Tendré que celebrarlo esta noche, pensó. Estaba aquella muchachita de la decimocuarta choza a la que llevaba observando desde hacía algún tiempo…
Volvió a sonreír. Unos cuantos años más de trabajo, había dicho el obligador. Pero ¿podría acelerar Tresting el curso de los acontecimientos si trabajaba más? Su población de skaa había aumentado en los últimos tiempos. Tal vez si los apretaba un poco más pudiera producir una cosecha extra ese verano, y cumplir así con creces su contrato con lord Venture.
Tresting asintió mientras observaba al grupo de perezosos skaa, algunos trabajando con sus azadas, otros de rodillas apartando la ceniza de la cosecha. No se quejaban. No tenían esperanzas. Apenas se atrevían a pensar. Así era como debía ser, pues eran skaa. Eran…
Tresting se quedó inmóvil cuando uno de los skaa alzó la mirada. El hombre lo miró a los ojos, con una chispa (no, un fuego) de desafío en su expresión. Tresting nunca había visto nada parecido, no en el rostro de un skaa. Dio un paso atrás por instinto y le recorrió un escalofrío mientras el extraño y erguido skaa le sostenía la mirada.
Y sonreía.
Tresting apartó los ojos.
—¡Kurdon! —exclamó.
El fornido capataz subió corriendo la cuesta.
—¿Sí, mi señor?
Tresting se volvió para señalar…
Frunció el ceño. ¿Dónde estaba aquel skaa? Trabajando con la cabeza gacha, el cuerpo manchado de hollín y sudor, era muy difícil distinguirlos. Tresting se detuvo, buscando. Creía saber el sitio… un punto vacío donde ya no había nadie.

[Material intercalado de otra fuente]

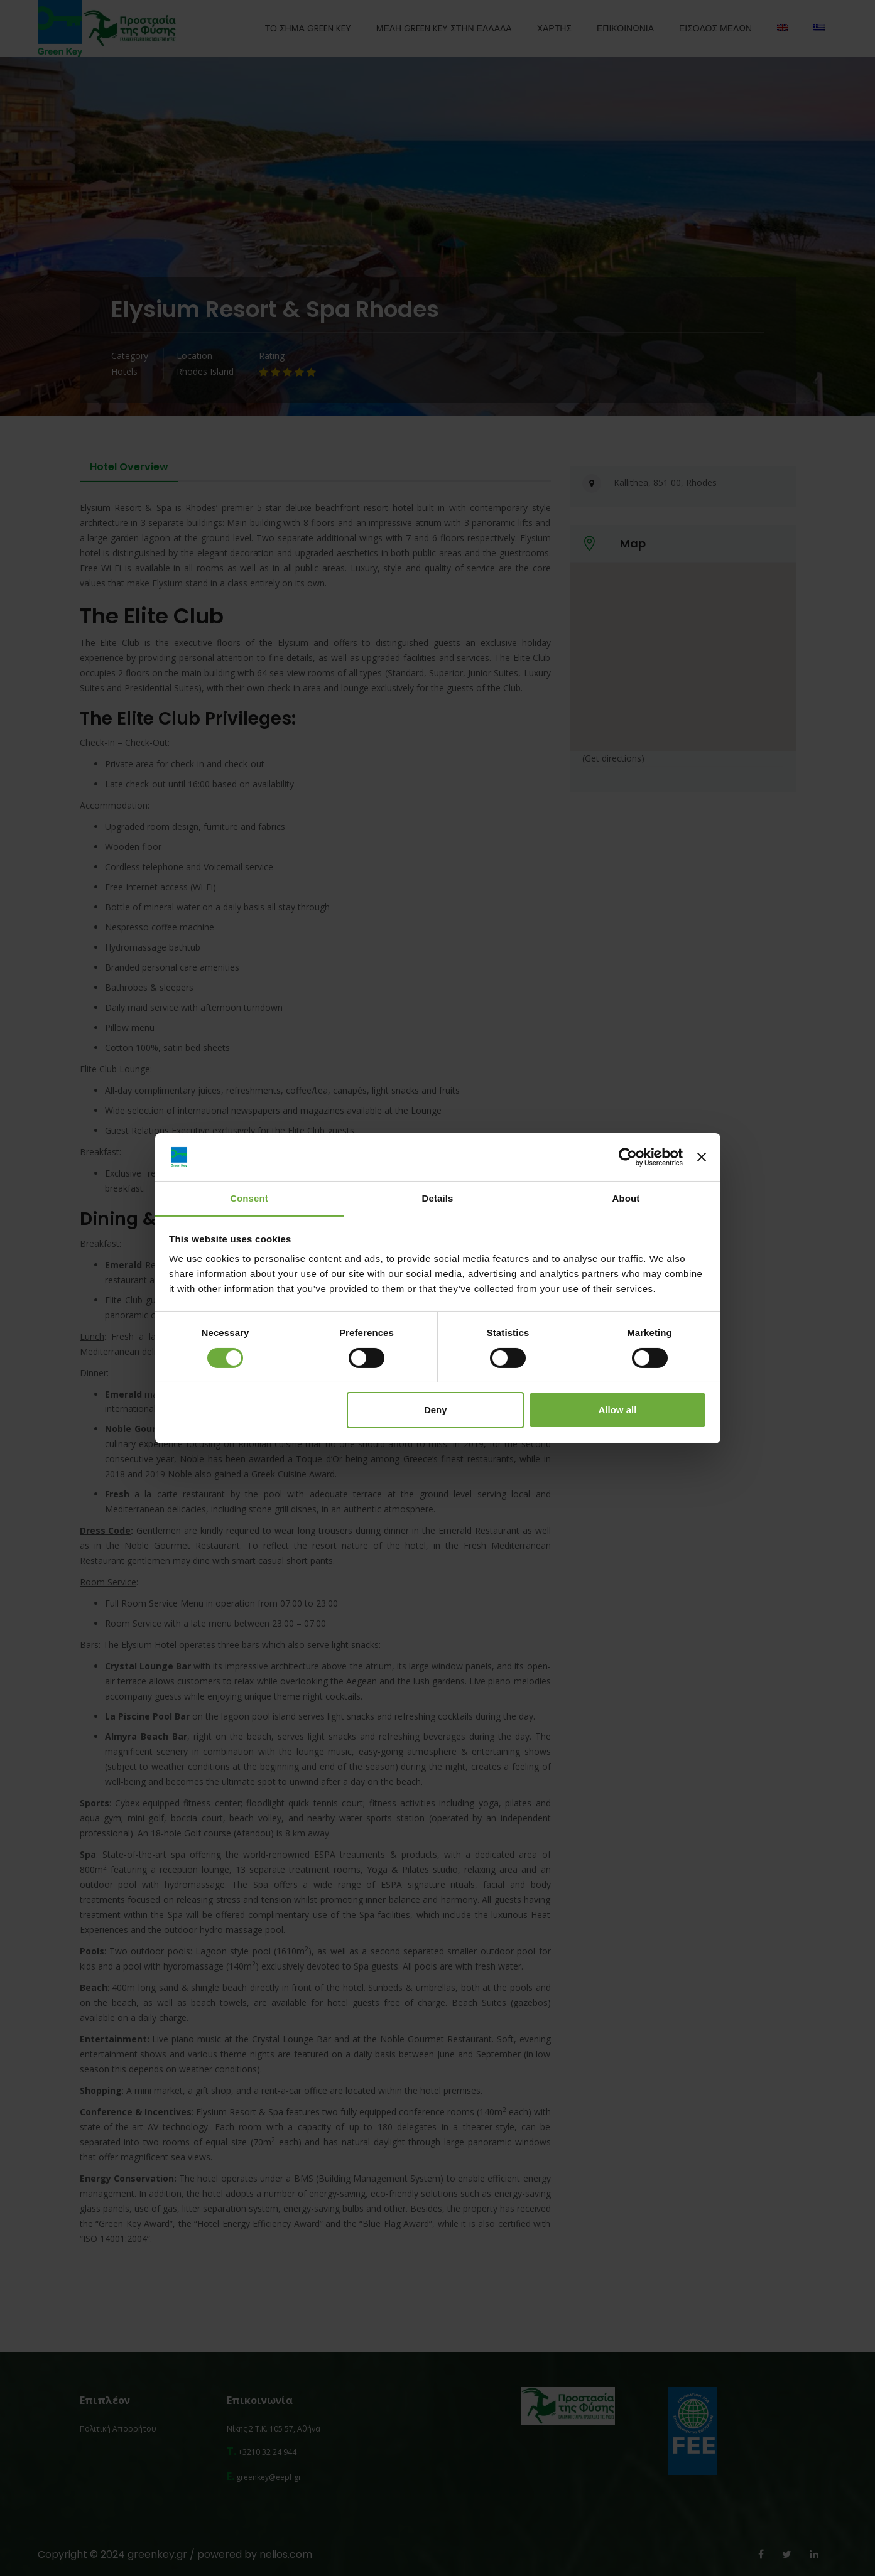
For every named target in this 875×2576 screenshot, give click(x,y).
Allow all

Pero no. No podía ser. Era imposible que el hombre se hubiese alejado tan deprisa del grupo. ¿Adónde habría ido? Tenía que estar allí, en alguna parte, trabajando con la cabeza gacha. Sin embargo, aquel instante de aparente desafío era inexcusable.
—¿Mi señor? —volvió a preguntar Kurdon.
El obligador observaba a su lado, con curiosidad. No era aconsejable que supiera que uno de los skaa había actuado con tanta desfachatez.

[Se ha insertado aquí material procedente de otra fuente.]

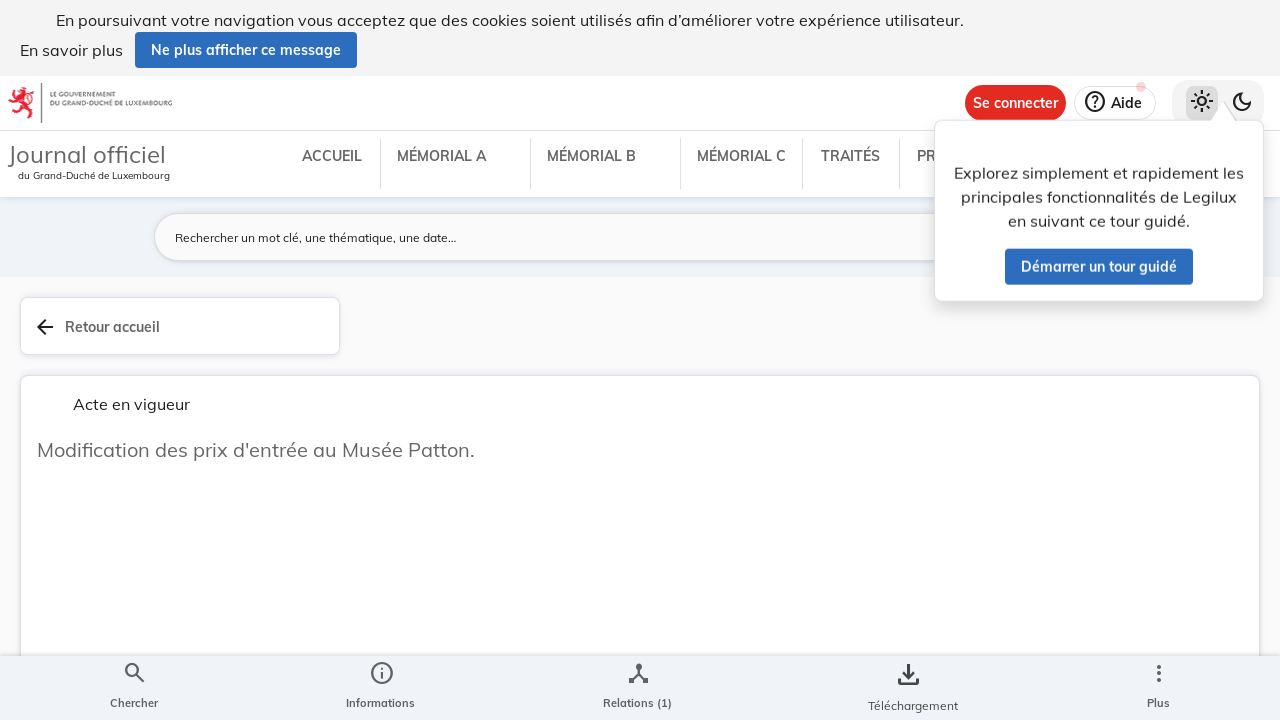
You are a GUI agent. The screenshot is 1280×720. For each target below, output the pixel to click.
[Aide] (1115, 103)
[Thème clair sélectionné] (1202, 103)
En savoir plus (71, 50)
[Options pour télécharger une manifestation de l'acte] (1202, 603)
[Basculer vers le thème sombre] (1242, 103)
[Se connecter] (1015, 103)
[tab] (1202, 349)
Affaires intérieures (996, 612)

—Dales un poco más fuerte a los skaa de la sección sur —ordenó Tresting, señalando—. Los veo lentos, incluso para ser skaa. Golpea a unos cuantos.

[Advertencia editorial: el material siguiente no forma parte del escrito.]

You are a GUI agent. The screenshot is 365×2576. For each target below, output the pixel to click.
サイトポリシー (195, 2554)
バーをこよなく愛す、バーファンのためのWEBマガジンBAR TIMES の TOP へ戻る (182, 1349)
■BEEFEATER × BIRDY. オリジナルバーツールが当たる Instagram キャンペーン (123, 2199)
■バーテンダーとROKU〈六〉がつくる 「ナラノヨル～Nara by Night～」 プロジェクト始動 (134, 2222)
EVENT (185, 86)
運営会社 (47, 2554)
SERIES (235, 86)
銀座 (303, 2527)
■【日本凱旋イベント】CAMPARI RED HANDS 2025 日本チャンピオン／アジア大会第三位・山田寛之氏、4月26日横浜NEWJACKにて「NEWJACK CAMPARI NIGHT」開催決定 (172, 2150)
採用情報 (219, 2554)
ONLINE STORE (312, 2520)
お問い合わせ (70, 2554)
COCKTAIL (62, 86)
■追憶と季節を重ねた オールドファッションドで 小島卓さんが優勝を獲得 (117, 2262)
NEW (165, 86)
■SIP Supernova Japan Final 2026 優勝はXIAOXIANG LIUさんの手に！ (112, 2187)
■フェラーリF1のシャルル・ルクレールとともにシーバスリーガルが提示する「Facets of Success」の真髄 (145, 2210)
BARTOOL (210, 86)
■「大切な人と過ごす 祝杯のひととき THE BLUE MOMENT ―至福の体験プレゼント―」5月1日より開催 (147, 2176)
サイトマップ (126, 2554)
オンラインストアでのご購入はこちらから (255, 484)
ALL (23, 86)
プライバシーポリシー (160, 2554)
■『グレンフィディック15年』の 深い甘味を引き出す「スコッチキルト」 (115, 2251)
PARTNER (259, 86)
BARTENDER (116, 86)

Kurdon se encogió de hombros, pero asintió. No era un motivo de peso para golpear a nadie, pero tampoco necesitaba razones especiales para dar una paliza a los trabajadores.
Después de todo, no eran más que skaa.
Kelsier había oído historias.
Había oído susurros de la época lejana en que el sol no era rojo. Tiempos en los que el cielo no estaba cubierto de humo y ceniza, cuando las plantas no luchaban por sobrevivir y los skaa no eran esclavos. Tiempos anteriores al lord Legislador. Esos días, sin embargo, estaban casi olvidados. Incluso las leyendas se volvían difusas.
Kelsier contempló el sol, siguiendo con los ojos el gigantesco disco rojo mientras se arrastraba hacia el horizonte occidental. Permaneció de pie en silencio un buen rato, solo en los campos vacíos. El trabajo del día había terminado; los skaa habían sido conducidos de vuelta a sus chozas. Pronto llegarían las brumas.
Al cabo de un rato, Kelsier suspiró y se volvió para regresar por socavones y trochas, abriéndose paso entre grandes montículos de ceniza. Evitaba pisar las plantas, aunque no estaba seguro de por qué se molestaba. Las cosechas apenas parecía que merecieran el esfuerzo. Débiles, con hojas marrones resecas, las plantas parecían casi tan deprimidas como la gente que las atendía.
Las chozas de los skaa se alzaban a la escasa luz. Kelsier vio que las brumas empezaban ya a formarse en el aire, dando a los edificios en forma de montículo un aspecto surrealista e intangible. No había guardia ninguna en las chozas: no había necesidad de vigilantes, pues ningún skaa se aventuraba fuera cuando caía la noche. Su miedo a las brumas era demasiado fuerte.
Tendré que curarlos de eso algún día, pensó Kelsier mientras se acercaba a uno de los edificios más grandes. Abrió la puerta y entró.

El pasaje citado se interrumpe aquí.